Thursday, August 11, 2011

Underdog, idiot, or bad-ass?

I'm gonna hit the road to begin the 48-state walk on about August 17th, even though I'm still nowhere near recovered from the punishment I put my body through last year. 'Handicapped' is an appropriate word to describe my current physical condition. My feet are still kind of numb and my legs feel heavy when I walk, which makes me very prone to tripping. I also get worn out pretty quickly whenever I do any kind of physical activity because I usually can't move my hips or legs how they're supposed to move, which forces me to put extra work into every move I make. In addition to all that, I don't have any endurance because I've been physically inactive for the last 11 months. However... my condition has definitely been improving, slowly, and I finally feel like I know how to continue improving.

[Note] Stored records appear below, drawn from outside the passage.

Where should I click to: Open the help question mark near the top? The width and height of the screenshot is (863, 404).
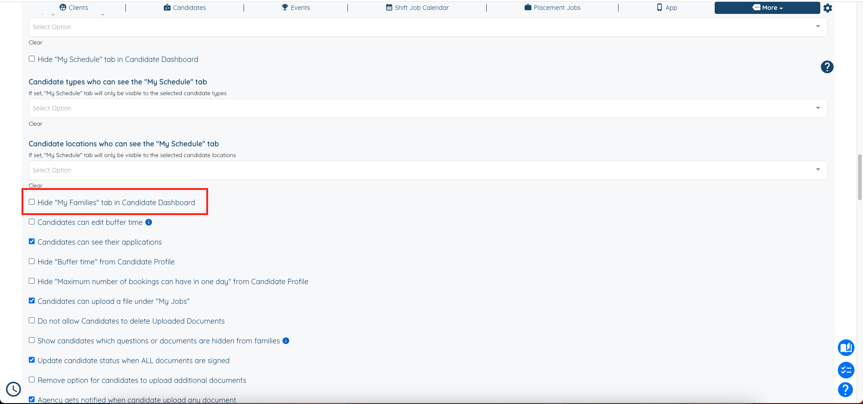click(827, 67)
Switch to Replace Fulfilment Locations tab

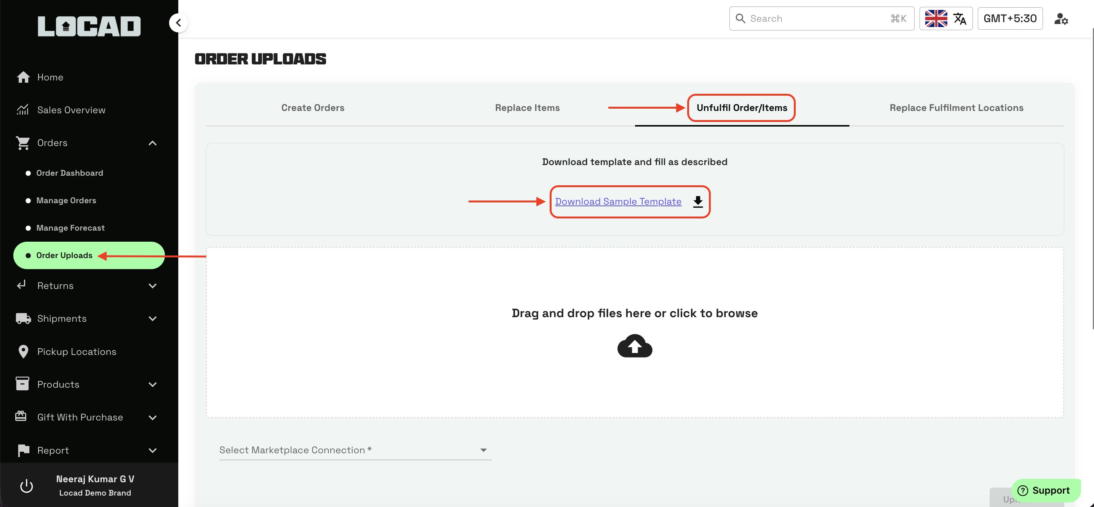tap(956, 108)

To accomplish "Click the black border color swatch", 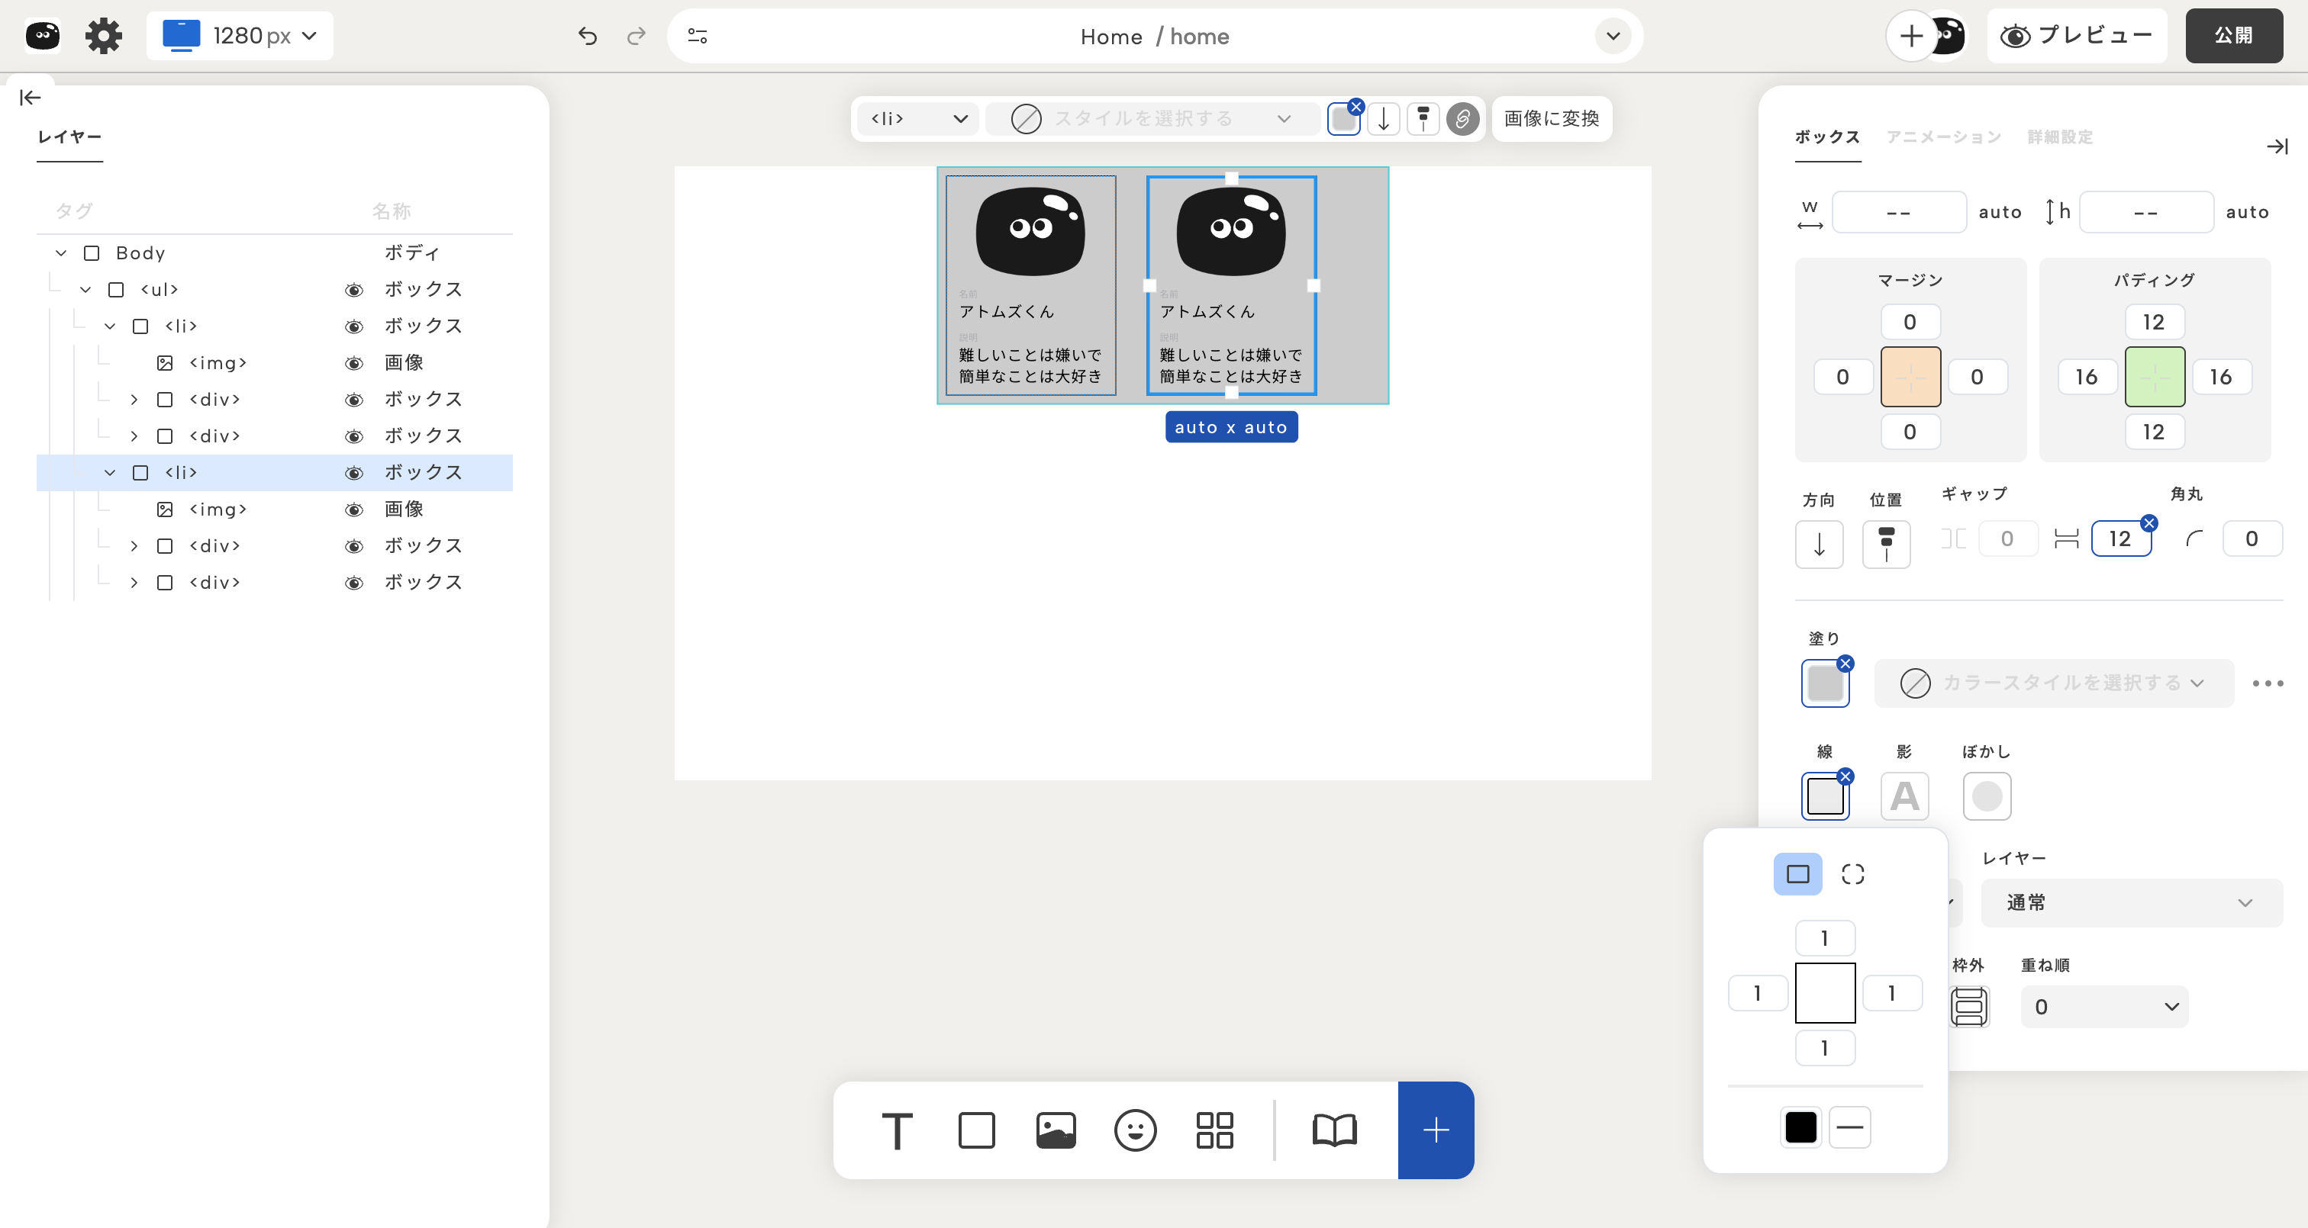I will (1800, 1127).
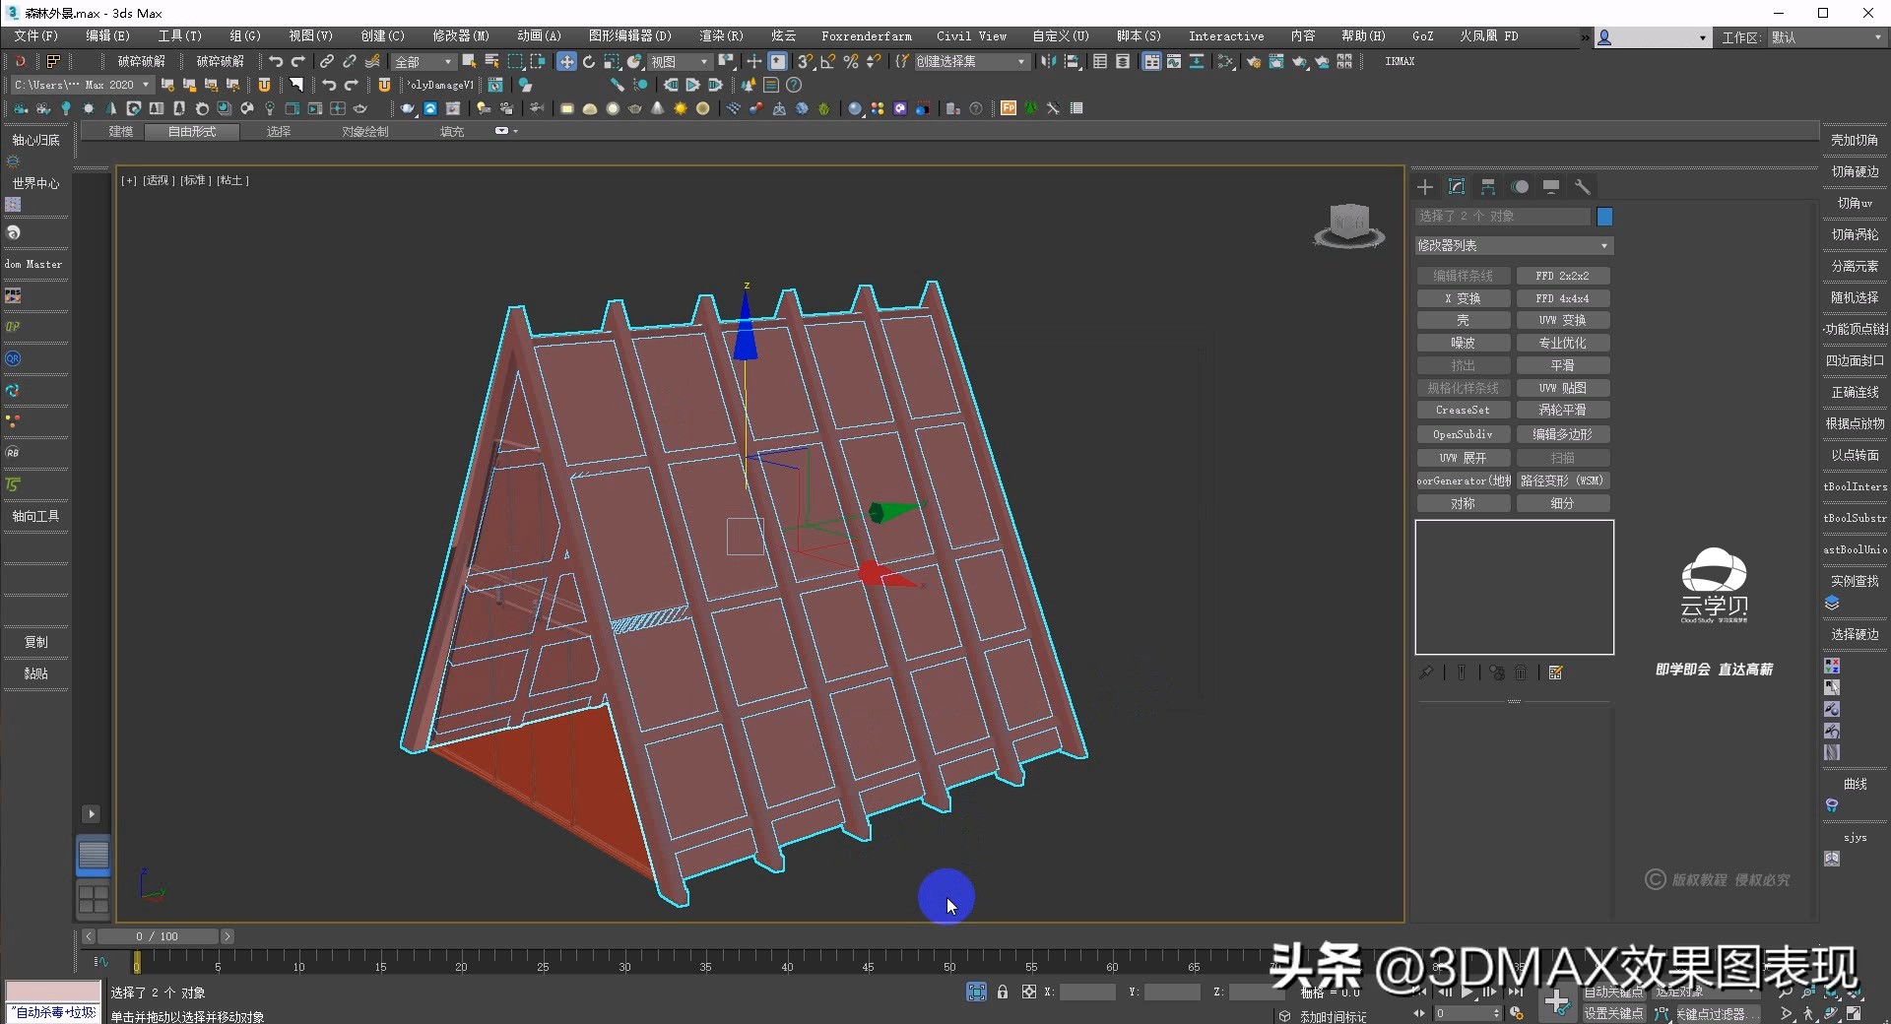Apply the 涡轮平滑 TurboSmooth modifier
This screenshot has width=1891, height=1024.
1564,410
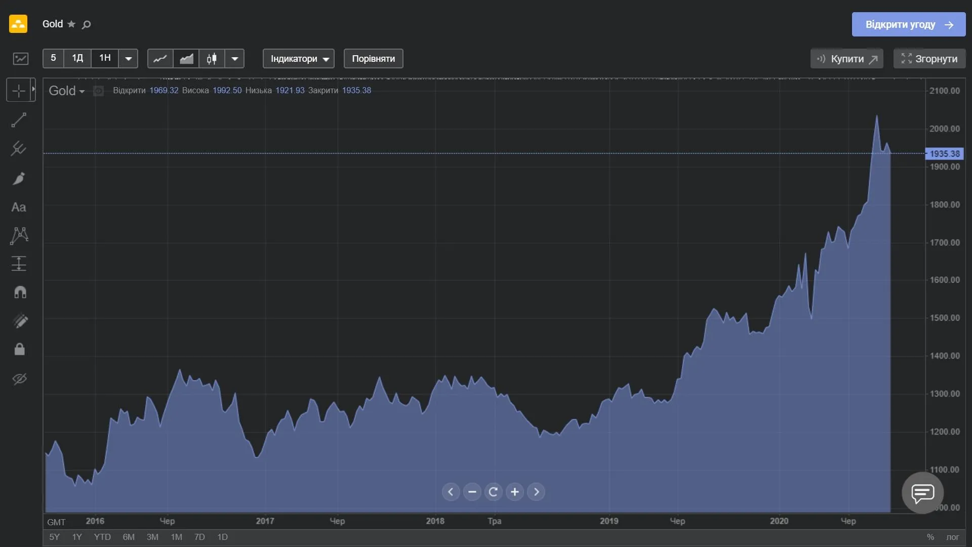Select the brush drawing tool
This screenshot has height=547, width=972.
pos(19,178)
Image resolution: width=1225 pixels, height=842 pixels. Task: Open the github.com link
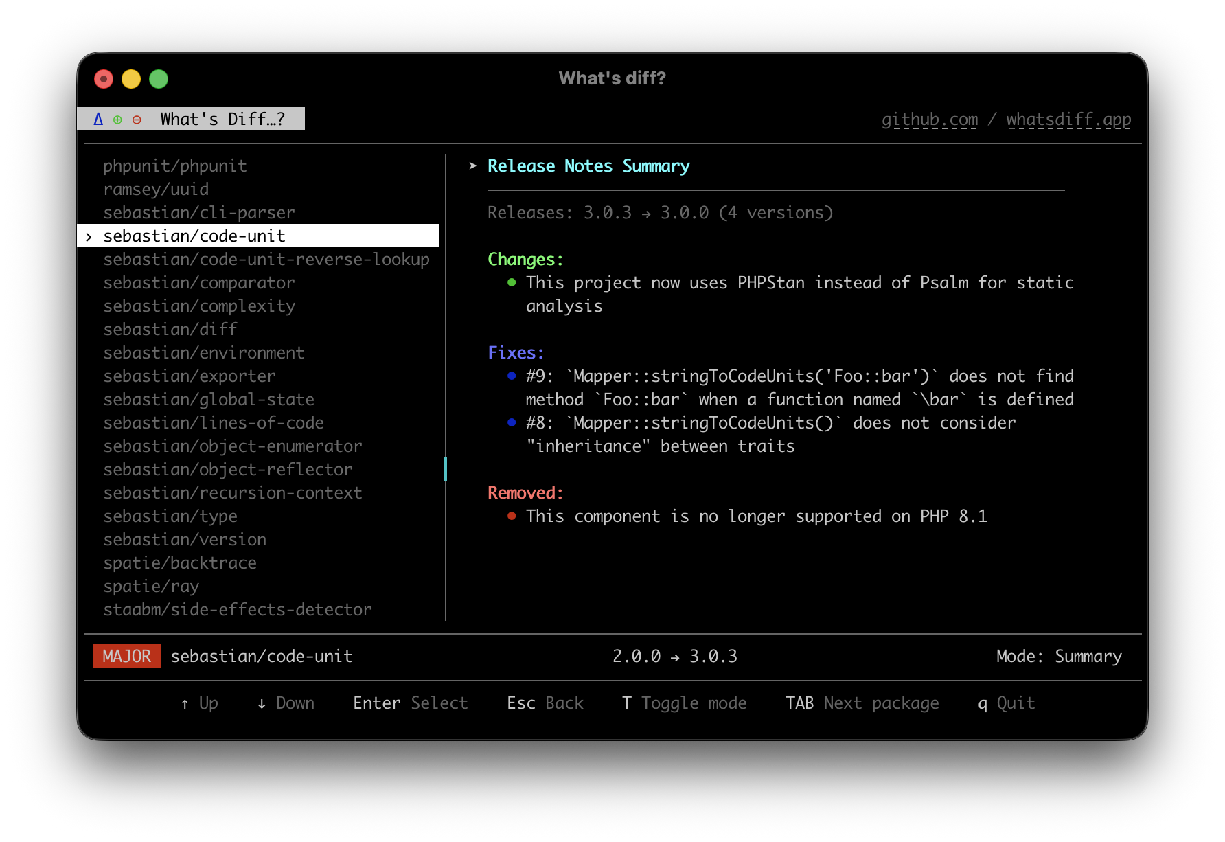point(930,119)
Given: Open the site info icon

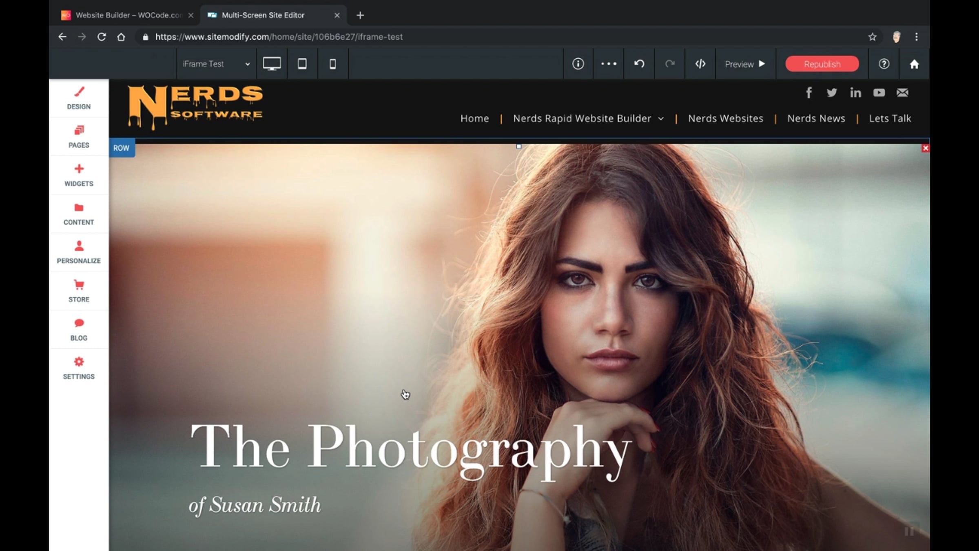Looking at the screenshot, I should (x=578, y=64).
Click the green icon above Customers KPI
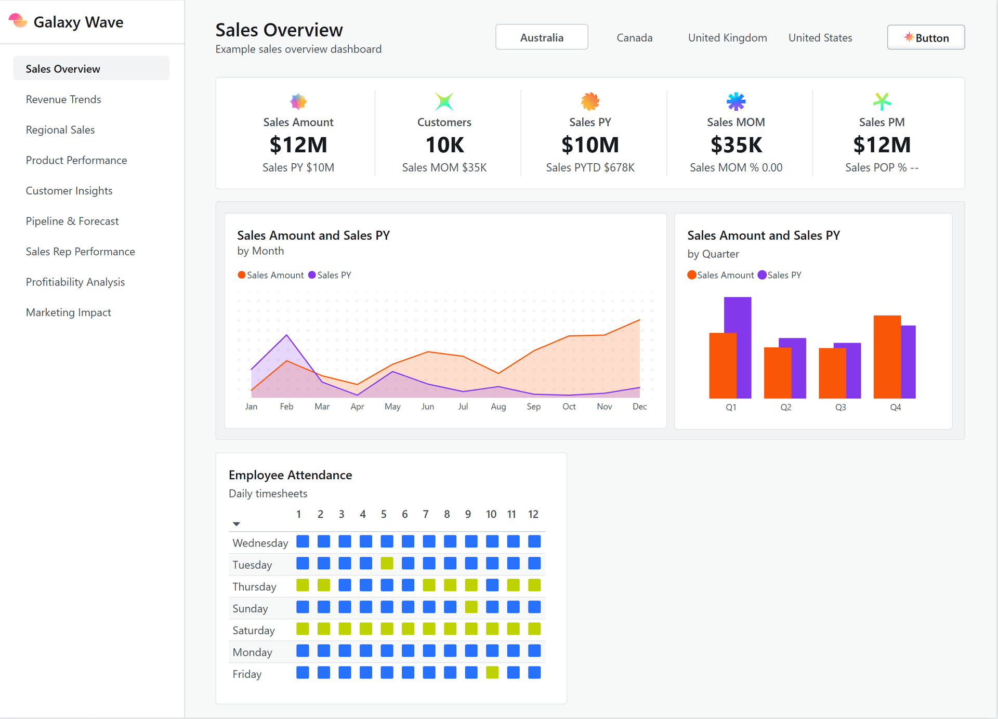Image resolution: width=998 pixels, height=719 pixels. click(x=444, y=101)
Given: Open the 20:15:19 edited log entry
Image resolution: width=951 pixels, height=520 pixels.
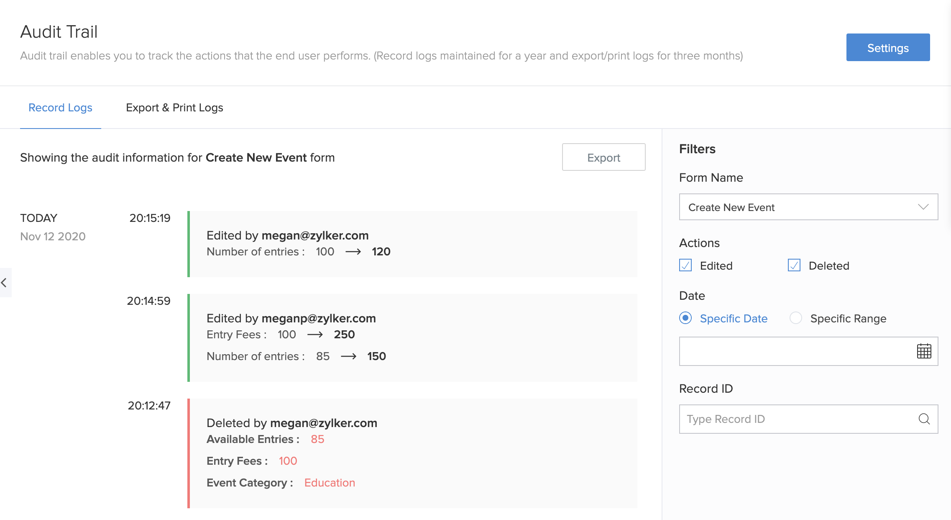Looking at the screenshot, I should [412, 244].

The big picture: Even though I've trimmed a lot of weight from my gear, the odds are not on my side, and I may find after a month that I'm physically unable to do this. That means I might have to quit after a month or two. So don't be surprised if I end up quitting (or postponing) this ridiculous megawalk.

You may wonder: If I'm in such bad condition, why am I even considering doing such a long, difficult walk, and why do I have to start now? Here's why: If I don't start now, I probably won't be able to start until this time next year. I need to start in Maine in late summer, then make my way south through autumn and into winter, for obvious reasons. I need to head north again during the spring, and so on. It's important for me to be in the right places at the right times because this will be a continuous walk (with no extended breaks), and I will sleep outside almost every night regardless of whether it's 10 degrees or 90 degrees at night.

Even in my current condition (which is worse than I've made it sound), I think I can do this. By doing the right stretches and by using a tennis ball to simulate massage of the muscles I've ruined, I THINK I'll be able to walk and heal simultaneously. And if I'm wrong, all I have to do is quit.

But even if I realize after a month that I should quit, it doesn't mean I will quit.

Even with all the trouble I'm having, I remain optimistic because I remember how I felt last year during the final month of the coast-to-coast walk. Whenever I stopped for more than a few minutes, my body would tighten up so much that I could barely walk. But once I started moving again, my mobility would return after a few minutes. So as messed-up as I was, I still managed to average over 21 miles a day for the last month of the walk, mostly in mountains. And that average includes a couple days off. (Yeah, I was trucking.) So I remain optimistic.